> _What is required_
In the listing that follows, the range to quote begins at the line that has "Open the License" and ends after the line that has "Given: Switch to the 布局 tab"; quote it verbatim and add nothing.

> _Records for processing_
———

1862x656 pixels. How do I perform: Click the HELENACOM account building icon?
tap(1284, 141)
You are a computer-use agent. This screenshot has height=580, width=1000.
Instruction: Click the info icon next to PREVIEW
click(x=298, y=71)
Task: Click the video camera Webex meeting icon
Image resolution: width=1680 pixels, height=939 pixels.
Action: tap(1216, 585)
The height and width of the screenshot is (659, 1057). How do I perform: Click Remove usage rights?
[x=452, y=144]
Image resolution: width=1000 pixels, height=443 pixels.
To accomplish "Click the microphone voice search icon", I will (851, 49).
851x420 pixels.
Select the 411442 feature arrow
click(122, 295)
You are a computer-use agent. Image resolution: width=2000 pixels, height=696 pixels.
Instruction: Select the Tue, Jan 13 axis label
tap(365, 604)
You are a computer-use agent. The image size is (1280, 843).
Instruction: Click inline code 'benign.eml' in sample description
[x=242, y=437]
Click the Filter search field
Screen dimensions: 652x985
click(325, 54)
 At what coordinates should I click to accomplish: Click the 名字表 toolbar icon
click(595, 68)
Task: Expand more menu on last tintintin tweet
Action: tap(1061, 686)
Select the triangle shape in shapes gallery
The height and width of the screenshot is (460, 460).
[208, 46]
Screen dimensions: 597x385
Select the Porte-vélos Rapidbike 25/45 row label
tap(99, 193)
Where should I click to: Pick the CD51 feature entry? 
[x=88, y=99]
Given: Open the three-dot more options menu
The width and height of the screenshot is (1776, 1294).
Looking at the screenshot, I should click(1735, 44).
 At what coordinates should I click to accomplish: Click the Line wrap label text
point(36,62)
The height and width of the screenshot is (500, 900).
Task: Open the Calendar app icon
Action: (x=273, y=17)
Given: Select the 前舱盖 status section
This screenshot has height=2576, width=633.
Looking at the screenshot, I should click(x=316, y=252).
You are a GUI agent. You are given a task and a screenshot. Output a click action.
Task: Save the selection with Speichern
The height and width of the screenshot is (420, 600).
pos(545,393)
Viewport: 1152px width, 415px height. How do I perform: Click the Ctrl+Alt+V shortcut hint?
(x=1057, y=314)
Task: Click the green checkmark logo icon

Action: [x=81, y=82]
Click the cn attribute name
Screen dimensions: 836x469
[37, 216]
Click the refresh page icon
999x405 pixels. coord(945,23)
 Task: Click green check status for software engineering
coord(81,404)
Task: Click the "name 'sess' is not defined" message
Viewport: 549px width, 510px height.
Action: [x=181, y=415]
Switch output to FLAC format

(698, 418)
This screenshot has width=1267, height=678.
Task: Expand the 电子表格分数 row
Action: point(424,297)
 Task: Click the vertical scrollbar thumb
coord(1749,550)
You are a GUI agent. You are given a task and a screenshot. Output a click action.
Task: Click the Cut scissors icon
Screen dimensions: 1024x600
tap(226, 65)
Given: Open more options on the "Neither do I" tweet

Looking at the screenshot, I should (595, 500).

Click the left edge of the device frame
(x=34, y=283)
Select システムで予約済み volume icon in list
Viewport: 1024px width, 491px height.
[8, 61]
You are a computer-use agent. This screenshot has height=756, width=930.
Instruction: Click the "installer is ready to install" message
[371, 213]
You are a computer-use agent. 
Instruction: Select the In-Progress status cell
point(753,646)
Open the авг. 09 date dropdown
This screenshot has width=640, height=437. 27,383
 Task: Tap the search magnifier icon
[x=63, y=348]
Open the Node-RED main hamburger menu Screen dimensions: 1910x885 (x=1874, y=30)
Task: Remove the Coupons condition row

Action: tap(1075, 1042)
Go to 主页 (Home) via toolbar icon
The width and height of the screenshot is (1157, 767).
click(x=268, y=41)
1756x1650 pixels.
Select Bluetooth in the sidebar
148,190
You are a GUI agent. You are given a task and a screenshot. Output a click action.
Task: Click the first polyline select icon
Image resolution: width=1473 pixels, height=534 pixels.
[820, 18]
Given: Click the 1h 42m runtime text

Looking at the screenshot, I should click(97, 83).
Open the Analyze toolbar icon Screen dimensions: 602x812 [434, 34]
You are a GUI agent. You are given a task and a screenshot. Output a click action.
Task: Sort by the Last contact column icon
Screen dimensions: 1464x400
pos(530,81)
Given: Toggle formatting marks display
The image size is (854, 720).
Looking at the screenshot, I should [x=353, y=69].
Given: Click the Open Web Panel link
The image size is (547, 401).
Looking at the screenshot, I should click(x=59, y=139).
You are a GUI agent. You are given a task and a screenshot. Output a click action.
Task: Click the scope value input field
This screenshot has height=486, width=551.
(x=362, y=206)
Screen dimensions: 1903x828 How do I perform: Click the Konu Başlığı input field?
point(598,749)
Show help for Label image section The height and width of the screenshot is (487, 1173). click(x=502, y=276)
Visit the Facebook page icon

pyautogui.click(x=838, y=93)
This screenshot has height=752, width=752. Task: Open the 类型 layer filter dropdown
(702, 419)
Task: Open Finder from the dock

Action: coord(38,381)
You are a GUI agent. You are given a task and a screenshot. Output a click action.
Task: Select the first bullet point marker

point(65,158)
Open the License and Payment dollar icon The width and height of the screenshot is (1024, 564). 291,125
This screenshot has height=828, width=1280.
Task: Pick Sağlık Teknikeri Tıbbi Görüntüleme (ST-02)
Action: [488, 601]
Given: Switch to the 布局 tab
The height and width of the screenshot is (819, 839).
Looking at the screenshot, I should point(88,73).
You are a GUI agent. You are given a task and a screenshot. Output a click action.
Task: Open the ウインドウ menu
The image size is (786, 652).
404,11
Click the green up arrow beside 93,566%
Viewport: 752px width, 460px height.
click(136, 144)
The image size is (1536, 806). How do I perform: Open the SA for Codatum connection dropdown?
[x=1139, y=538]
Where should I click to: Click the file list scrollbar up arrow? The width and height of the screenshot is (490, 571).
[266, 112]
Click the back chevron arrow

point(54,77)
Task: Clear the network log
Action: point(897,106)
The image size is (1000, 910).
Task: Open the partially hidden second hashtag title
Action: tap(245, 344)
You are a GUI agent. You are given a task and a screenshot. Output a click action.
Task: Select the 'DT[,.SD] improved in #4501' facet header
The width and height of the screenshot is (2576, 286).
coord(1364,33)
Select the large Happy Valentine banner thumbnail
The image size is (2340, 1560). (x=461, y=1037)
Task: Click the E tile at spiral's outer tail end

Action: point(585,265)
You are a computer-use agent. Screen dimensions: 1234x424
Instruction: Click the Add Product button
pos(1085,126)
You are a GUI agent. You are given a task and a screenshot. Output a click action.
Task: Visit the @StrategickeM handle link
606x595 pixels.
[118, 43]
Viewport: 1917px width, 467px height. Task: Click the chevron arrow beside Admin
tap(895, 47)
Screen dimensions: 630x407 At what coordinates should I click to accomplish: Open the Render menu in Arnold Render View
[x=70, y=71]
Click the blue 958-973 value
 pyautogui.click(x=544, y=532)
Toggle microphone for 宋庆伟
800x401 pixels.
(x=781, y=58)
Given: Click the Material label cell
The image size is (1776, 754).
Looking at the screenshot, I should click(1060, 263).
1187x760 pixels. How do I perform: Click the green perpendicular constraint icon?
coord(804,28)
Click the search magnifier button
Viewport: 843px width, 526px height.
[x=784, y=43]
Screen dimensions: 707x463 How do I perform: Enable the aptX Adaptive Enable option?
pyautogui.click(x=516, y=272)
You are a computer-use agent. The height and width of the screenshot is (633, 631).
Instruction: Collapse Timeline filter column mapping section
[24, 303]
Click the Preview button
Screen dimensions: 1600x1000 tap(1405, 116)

———

> _Result_
Open the License and Payment dollar icon The width and height of the screenshot is (1024, 564). 291,125
This screenshot has height=828, width=1280.
Task: Pick Sağlık Teknikeri Tıbbi Görüntüleme (ST-02)
Action: [488, 601]
Given: Switch to the 布局 tab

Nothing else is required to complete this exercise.